3. Consider how to meld multiple solutions, During implementation there may be multiple systems having solution deployed in parallel. Once key thing to understand is how these various solutions will tie together, and where there might be impacts. Having a mind for these cross-system overlaps will help mitigate risk as you push forward.

4. Take a regional approach. When implementing a tax solution globally, a business in likely to have stakeholders in many regions. For example, there may businesses in US/CA, EMEA, APAC, Latin American, etc. Each of these regions is likely to have a bit of unique flavor in terms of how they deploy solutions, and as such often taking a one-size-fits-all approach doesn’t work. The best solutions are regionally effective while globally efficient.

5. Don’t bite off more than you can chew. The hardest part about a global tax solution rollout is all the complexity to consider. There might also be budgets to manage, timeframe to work within. Often it doesn’t make sense to do a global rollout in a single phase. Breaking down scope into phases allows you to be strategic in how you implement, providing greater capacity for managing timelines, resources and spend.

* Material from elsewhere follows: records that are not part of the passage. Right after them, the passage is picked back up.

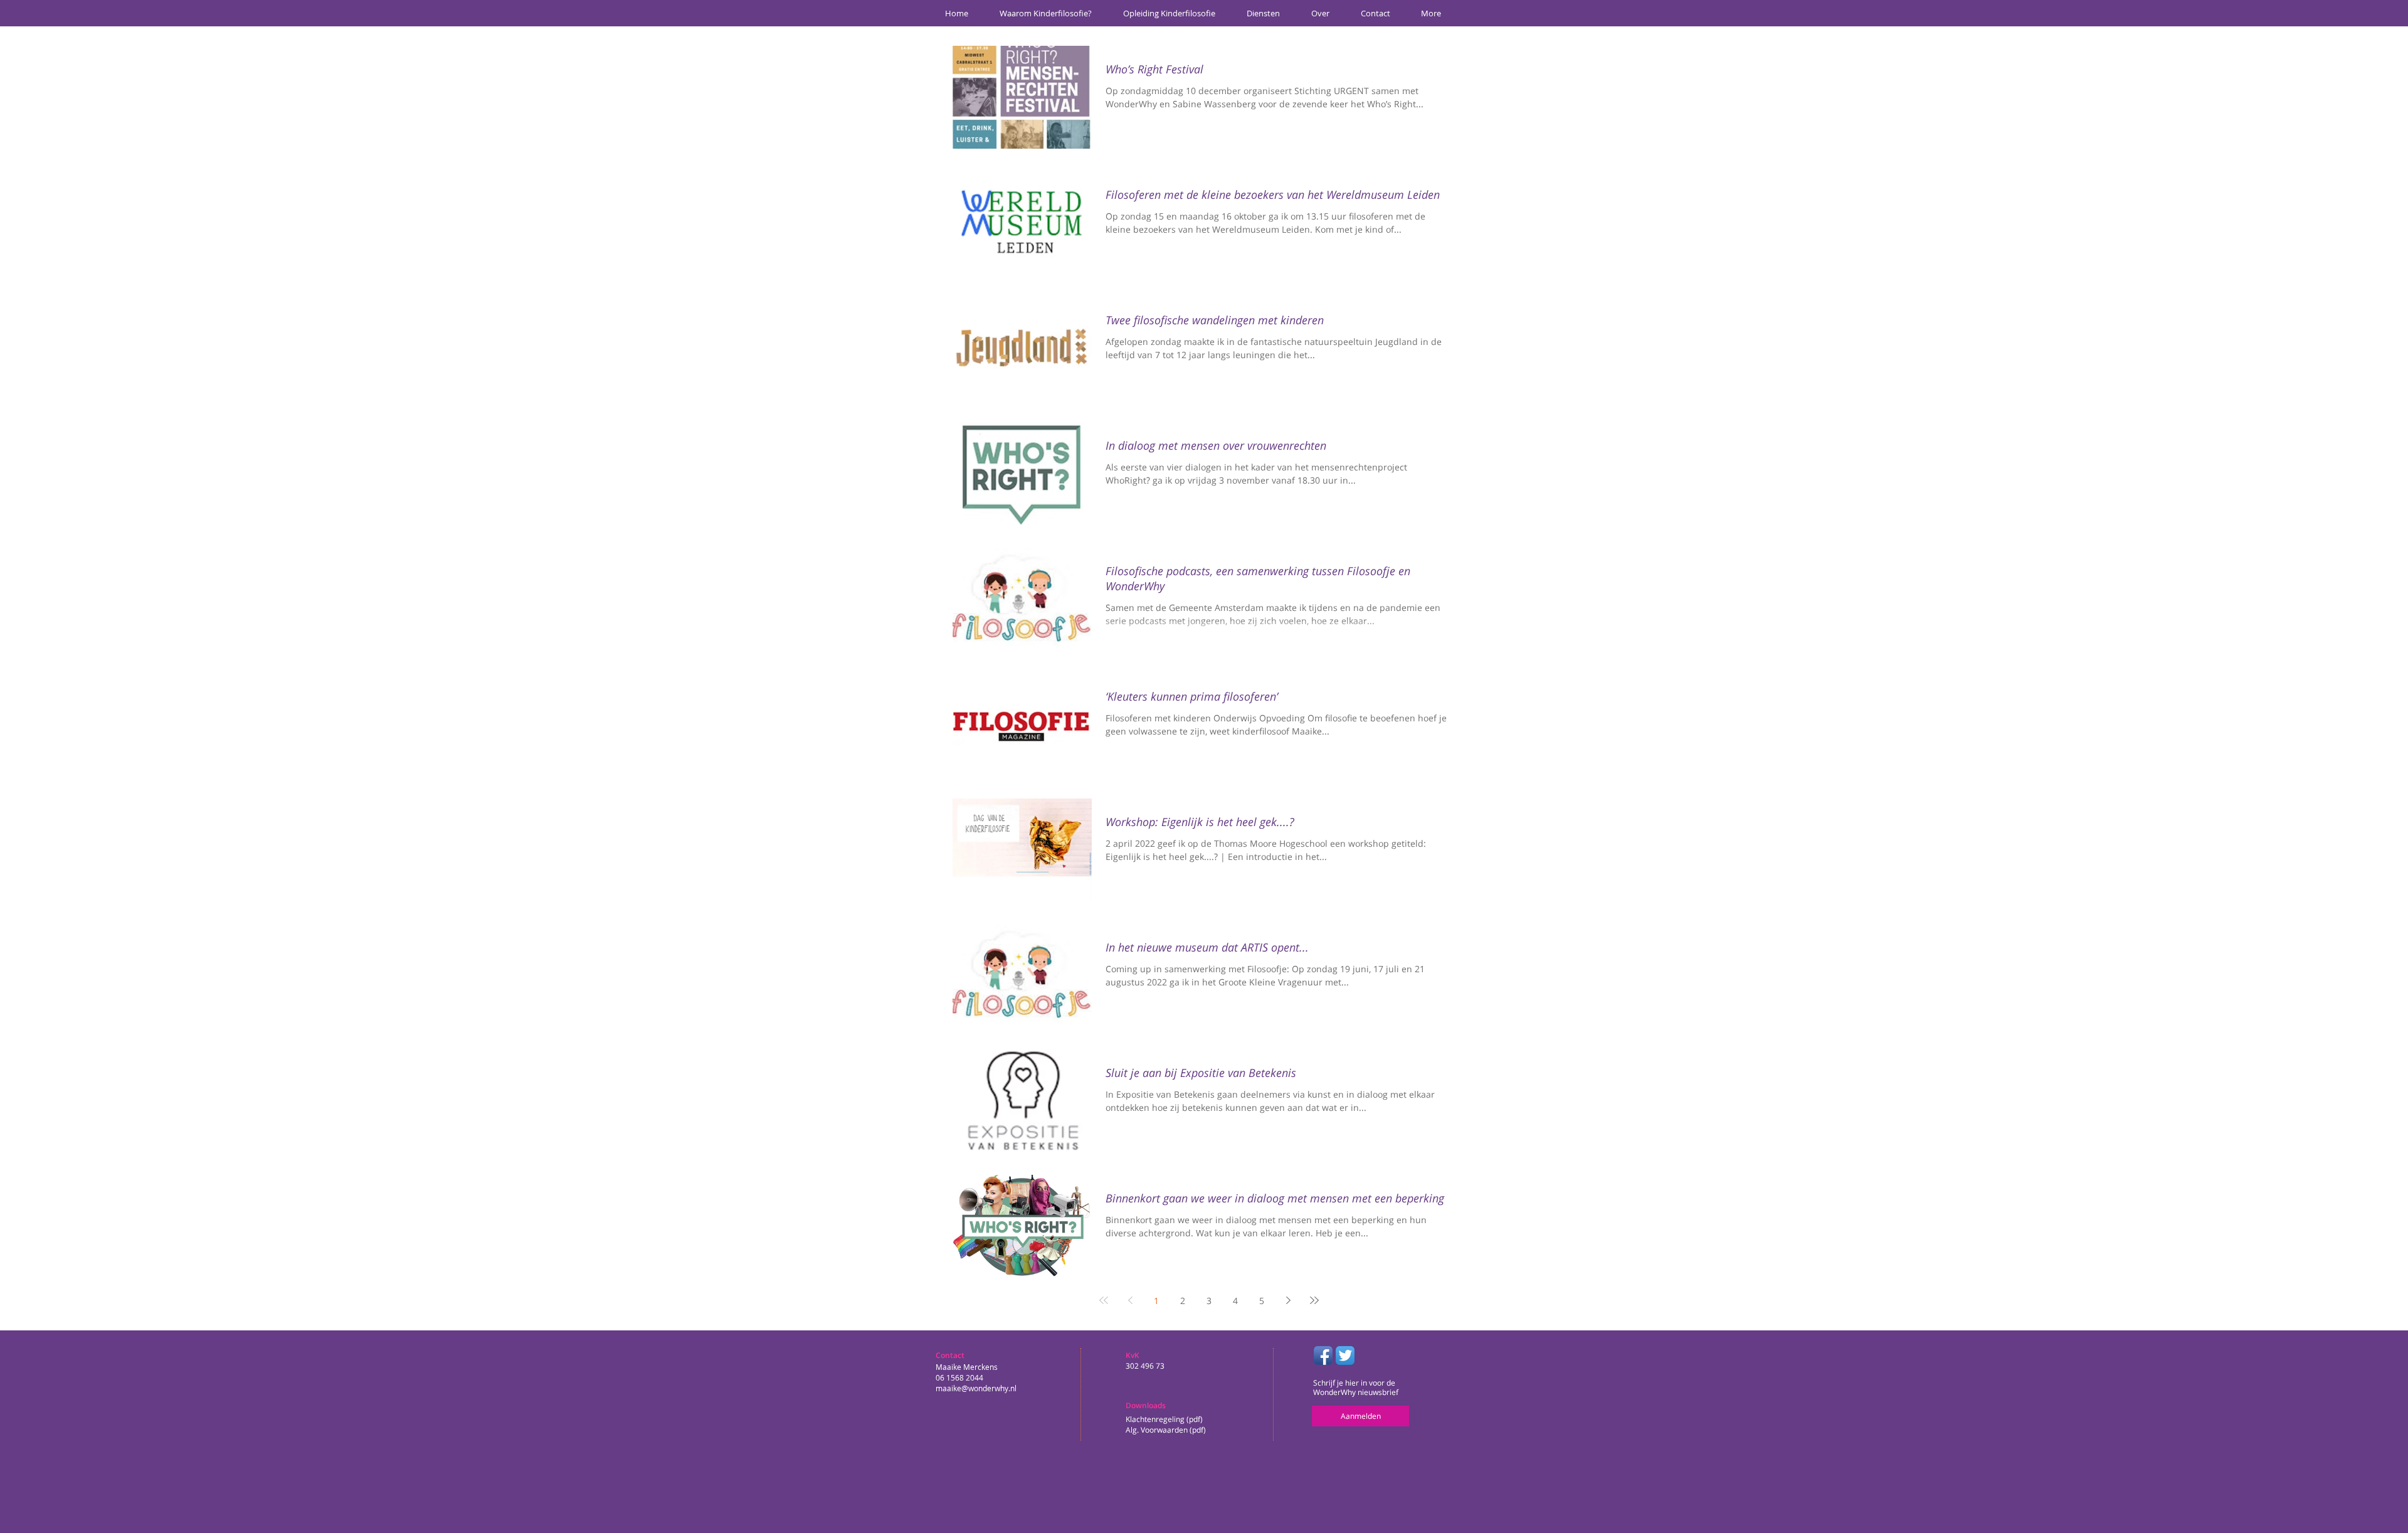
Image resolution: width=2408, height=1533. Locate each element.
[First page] (1103, 1300)
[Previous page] (1130, 1300)
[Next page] (1288, 1300)
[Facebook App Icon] (1323, 1355)
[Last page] (1314, 1300)
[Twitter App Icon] (1345, 1355)
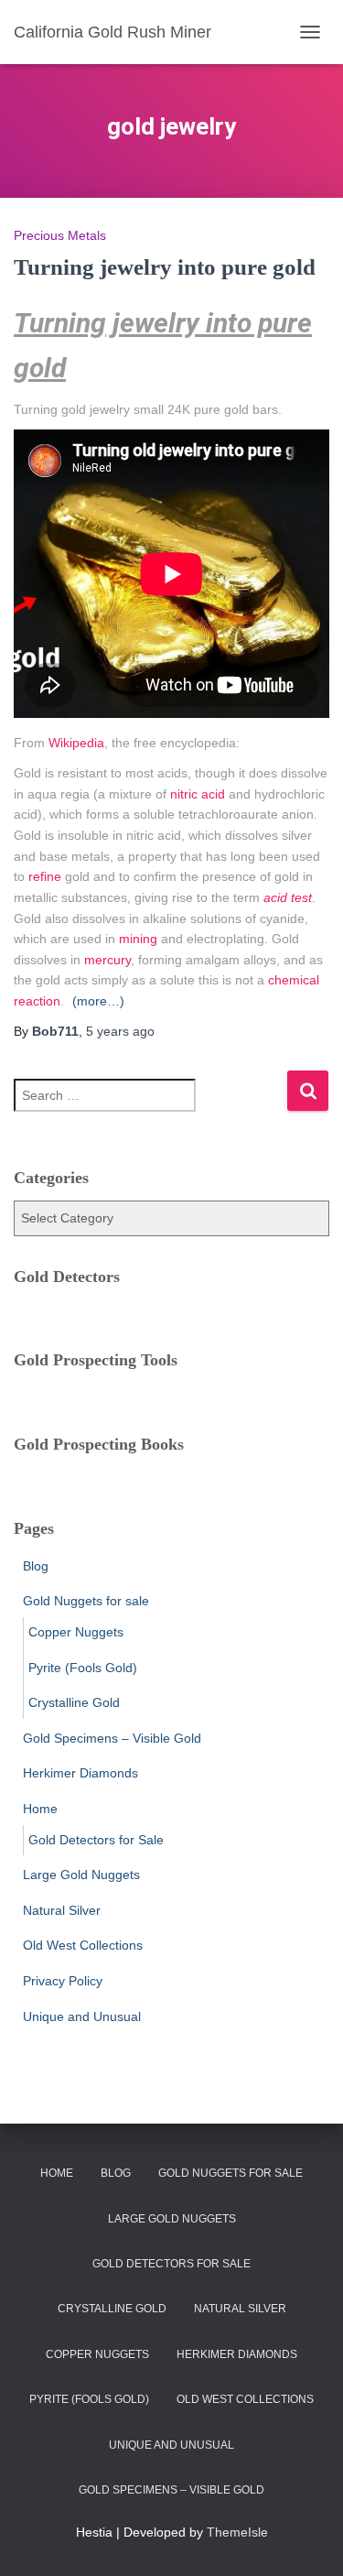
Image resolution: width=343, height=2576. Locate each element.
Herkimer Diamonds (80, 1773)
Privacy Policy (62, 1980)
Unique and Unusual (82, 2016)
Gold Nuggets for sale (86, 1600)
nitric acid (197, 794)
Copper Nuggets (75, 1632)
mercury (107, 959)
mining (138, 938)
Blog (35, 1566)
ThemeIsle (237, 2532)
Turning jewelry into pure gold (165, 267)
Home (40, 1808)
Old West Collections (83, 1945)
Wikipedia (76, 742)
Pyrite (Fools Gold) (82, 1667)
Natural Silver (62, 1910)
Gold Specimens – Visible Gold (112, 1738)
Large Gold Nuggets (81, 1874)
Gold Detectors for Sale (96, 1839)
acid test (287, 897)
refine (44, 876)
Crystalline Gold (74, 1702)
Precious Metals (60, 235)
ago (120, 1031)
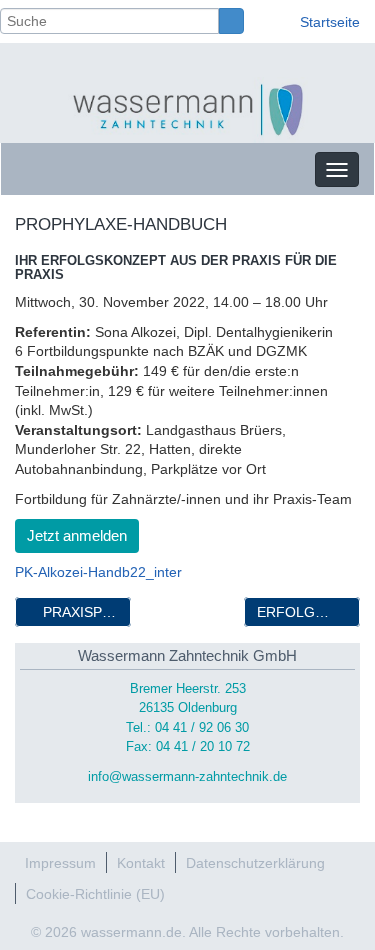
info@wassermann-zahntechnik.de (187, 777)
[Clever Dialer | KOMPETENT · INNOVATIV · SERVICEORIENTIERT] (188, 108)
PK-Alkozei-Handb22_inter (98, 572)
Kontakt (141, 863)
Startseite (330, 22)
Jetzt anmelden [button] (77, 535)
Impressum (60, 863)
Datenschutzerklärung (255, 863)
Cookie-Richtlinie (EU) (95, 894)
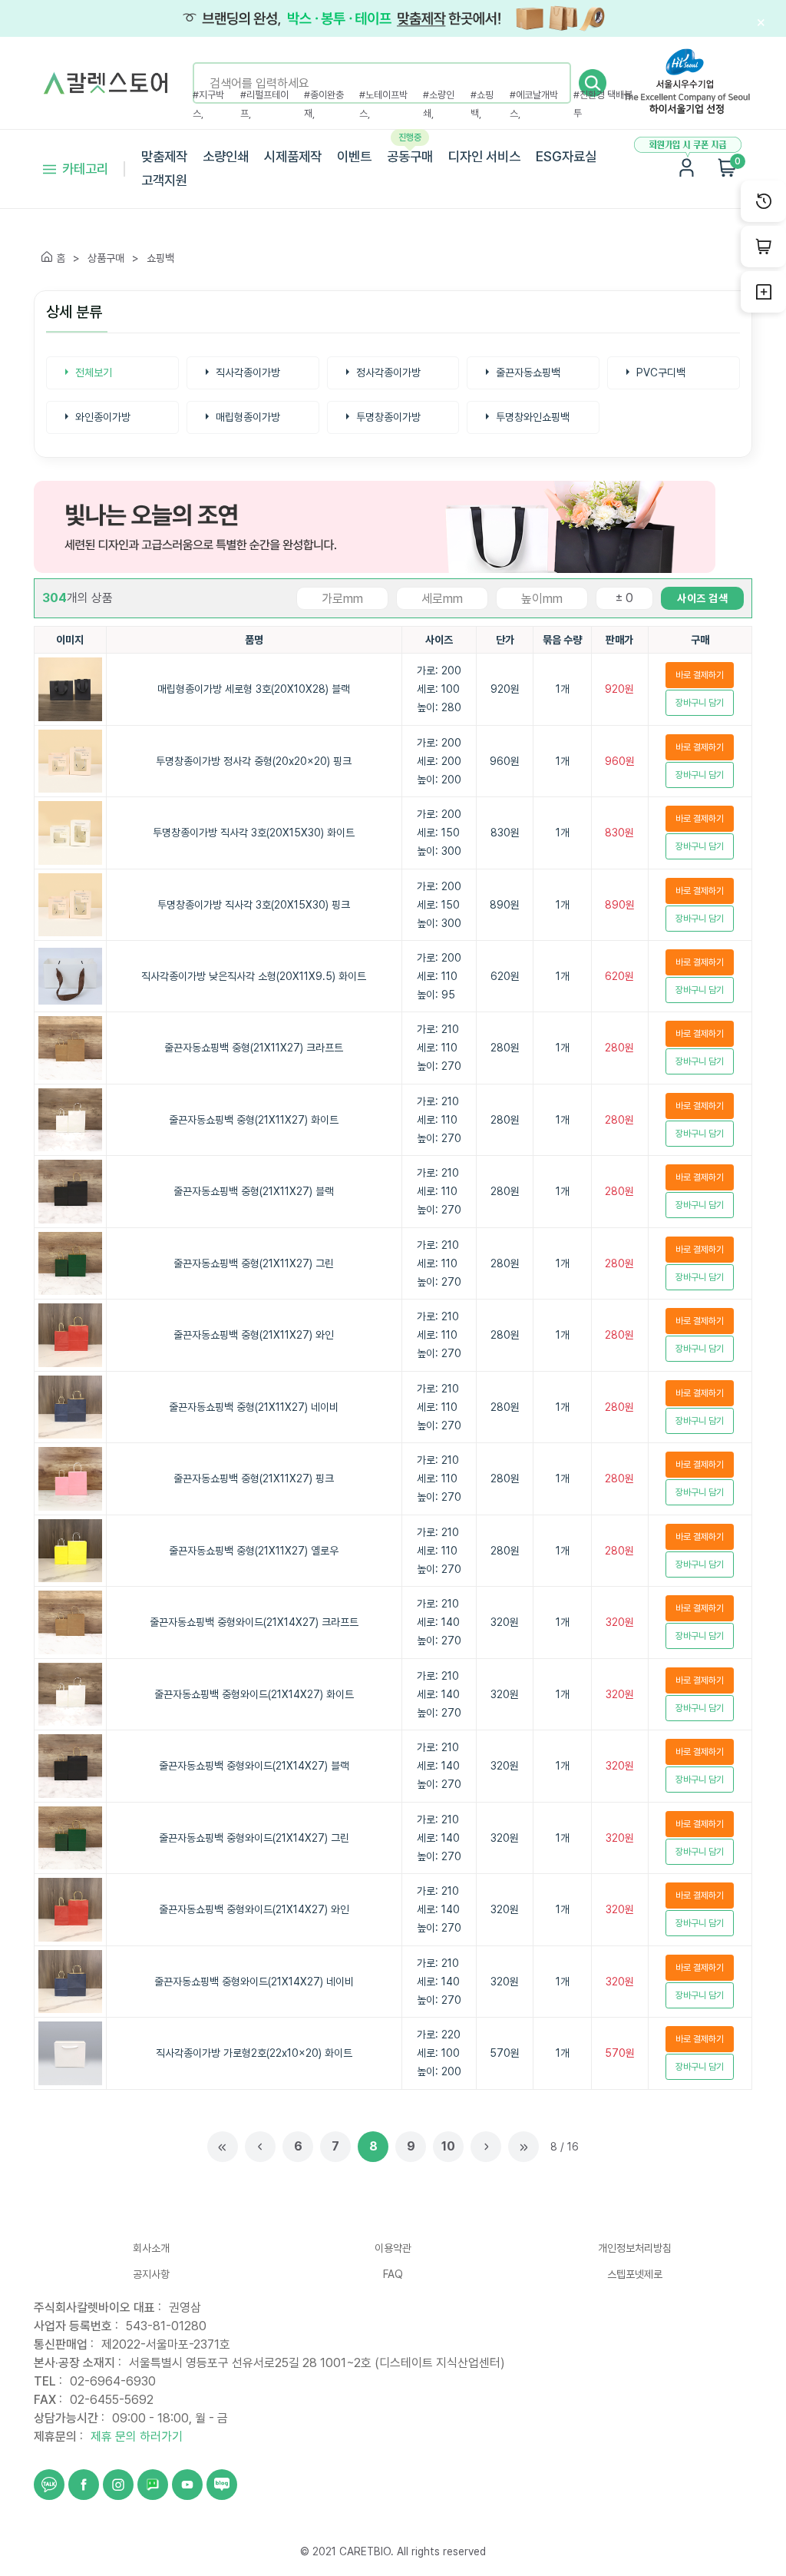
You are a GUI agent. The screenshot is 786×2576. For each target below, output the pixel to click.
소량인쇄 (226, 156)
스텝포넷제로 (634, 2274)
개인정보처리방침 (635, 2248)
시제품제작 (293, 156)
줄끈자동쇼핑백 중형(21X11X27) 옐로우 (254, 1551)
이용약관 (393, 2248)
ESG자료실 (566, 156)
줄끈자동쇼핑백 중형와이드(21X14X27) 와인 (254, 1909)
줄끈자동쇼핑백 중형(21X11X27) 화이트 (254, 1120)
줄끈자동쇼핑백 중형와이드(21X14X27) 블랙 (254, 1766)
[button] (592, 83)
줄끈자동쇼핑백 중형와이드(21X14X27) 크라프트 (254, 1622)
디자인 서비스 (484, 156)
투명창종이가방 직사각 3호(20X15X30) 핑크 (253, 905)
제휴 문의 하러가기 (137, 2436)
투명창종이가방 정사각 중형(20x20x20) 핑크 (254, 761)
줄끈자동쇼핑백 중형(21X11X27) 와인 (253, 1335)
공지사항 (151, 2274)
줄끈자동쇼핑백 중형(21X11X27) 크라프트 (253, 1047)
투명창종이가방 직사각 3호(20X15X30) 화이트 (254, 832)
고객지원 (164, 180)
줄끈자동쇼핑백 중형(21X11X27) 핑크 (253, 1478)
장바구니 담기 (699, 702)
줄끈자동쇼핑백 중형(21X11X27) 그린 (253, 1263)
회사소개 (151, 2248)
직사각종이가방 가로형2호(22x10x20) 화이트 (254, 2053)
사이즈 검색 (702, 598)
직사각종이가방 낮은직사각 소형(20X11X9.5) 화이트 (253, 976)
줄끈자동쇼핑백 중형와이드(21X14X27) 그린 (254, 1838)
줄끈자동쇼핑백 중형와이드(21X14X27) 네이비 (254, 1981)
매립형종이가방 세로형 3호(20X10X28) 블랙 (253, 689)
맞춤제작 (164, 156)
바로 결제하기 (699, 675)
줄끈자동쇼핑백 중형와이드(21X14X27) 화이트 (254, 1694)
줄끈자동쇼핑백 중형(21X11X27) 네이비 (254, 1407)
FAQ (393, 2274)
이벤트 (354, 156)
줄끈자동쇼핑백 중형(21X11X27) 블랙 (253, 1191)
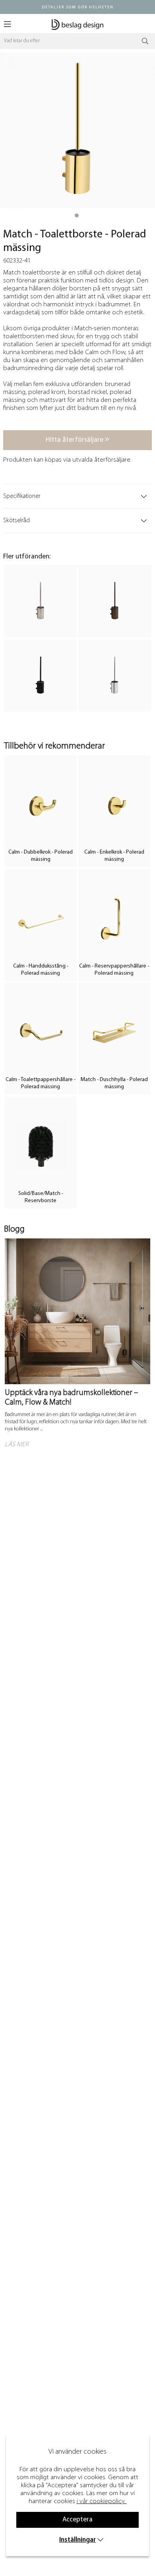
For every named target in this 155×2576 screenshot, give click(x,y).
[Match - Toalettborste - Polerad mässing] (77, 215)
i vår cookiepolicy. (101, 2501)
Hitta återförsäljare (75, 440)
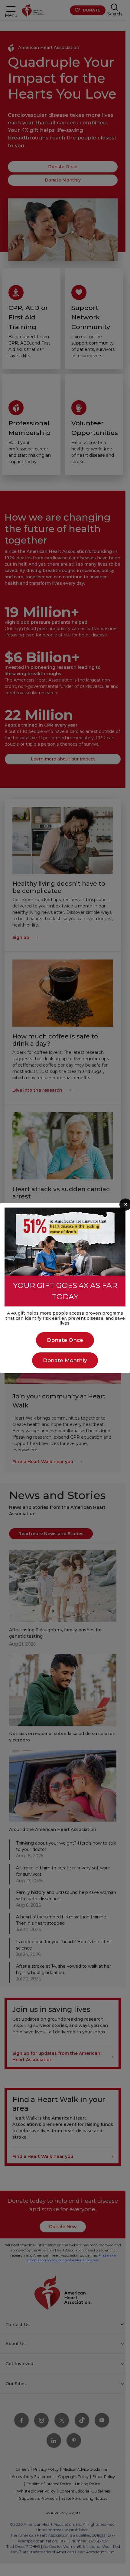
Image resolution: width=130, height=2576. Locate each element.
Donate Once (65, 1340)
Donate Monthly (65, 1360)
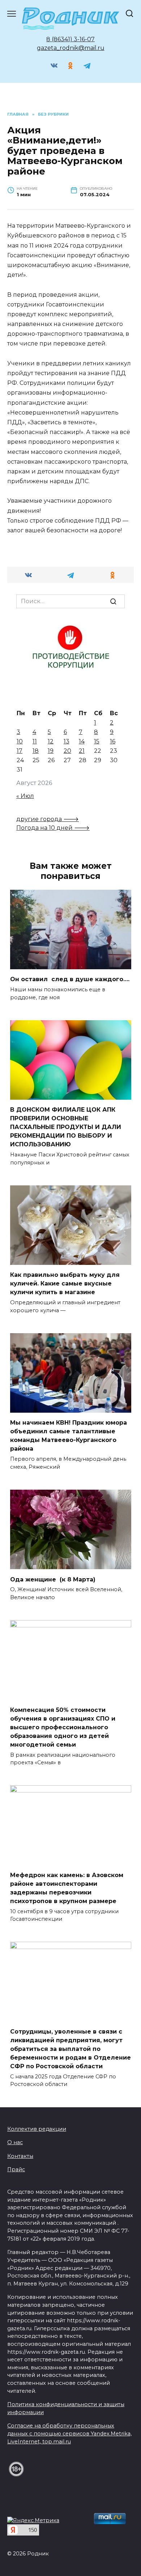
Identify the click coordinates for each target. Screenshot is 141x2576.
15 (96, 741)
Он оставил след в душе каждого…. (69, 979)
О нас (15, 2142)
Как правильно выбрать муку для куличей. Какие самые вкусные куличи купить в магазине (65, 1283)
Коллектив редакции (36, 2129)
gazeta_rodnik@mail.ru (70, 47)
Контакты (20, 2156)
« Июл (25, 796)
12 (51, 741)
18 (36, 750)
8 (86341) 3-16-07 (70, 39)
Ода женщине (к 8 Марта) (52, 1579)
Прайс (16, 2169)
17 (19, 750)
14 (82, 741)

6. Project planning is key. Implementations have many moving parts, timelines to manage, and resources to juggle. Doing this without some mechanism to align everyone is a challenge. Having someone focused on project planning, coordination, status, communications, issue management, etc. allows for a project to run fluidly with wider alignment.

7. Communication is key (talk openly, collaboratively, track issues, status). Bringing people and knowledge together are some of the keys involved in successful implementations. Doing so means that there has to be effective forums for individuals and teams to communicate. The best planned projects can fall apart if people aren’t speaking. Being able to having resources, internal and external, openly discuss requirements, issues, impacts, risks, etc. ensures that all information is on the table so that you can make informed decisions.

8. Understand your tax policy. One of the most critical aspects to a tax implementation is the articulation of business and data processing requirements to an implementer. An implementer will design solutions based on their understanding of your business, and thus ensuring the right resources devote time to this critical exercise is vital to project success.

9. Keep it flexible. What you’re implementing today may not be the only thing this solution encompasses in the future. Post implementation there might be upgrades, new acquisitions, business expansions, etc. Implementers should consider how to keep their solutions flexible so that future additions can be integrated, as opposed to re-implementation being required.

10. Test, test, test. The best tax solutions are those which are tailored, vetted, and looked upon confidently by a business. How you get there is through thorough end-to-end testing, looping in all stakeholders, technical and functional, to ensure there’s due process put into validating all the build work in place. Both affording the time to test and resources to execute are critical to the success of any implementation.

11. Think of the end at the beginning. One of the end goals of any tax automation solution is to provide efficient, accurate and reportable tax information. While the actual tax department exercise of compiling returns is often not considered until late in the implementation process, there can be benefit to considering requirements for global compliance early. Having the compliance conversations early in the implementation cycle can allow requirements to be solutioned early in the process so that there’s a seamless solution.

12. Embrace training. One of the things that should come out of any successful implementation is an empowered customer. A customer with the knowledge to effectively own, maintain, and articulate their solution end-to-end is one with the skills to troubleshoot autonomously, grow seamlessly, and be less reliant on outside services to assist.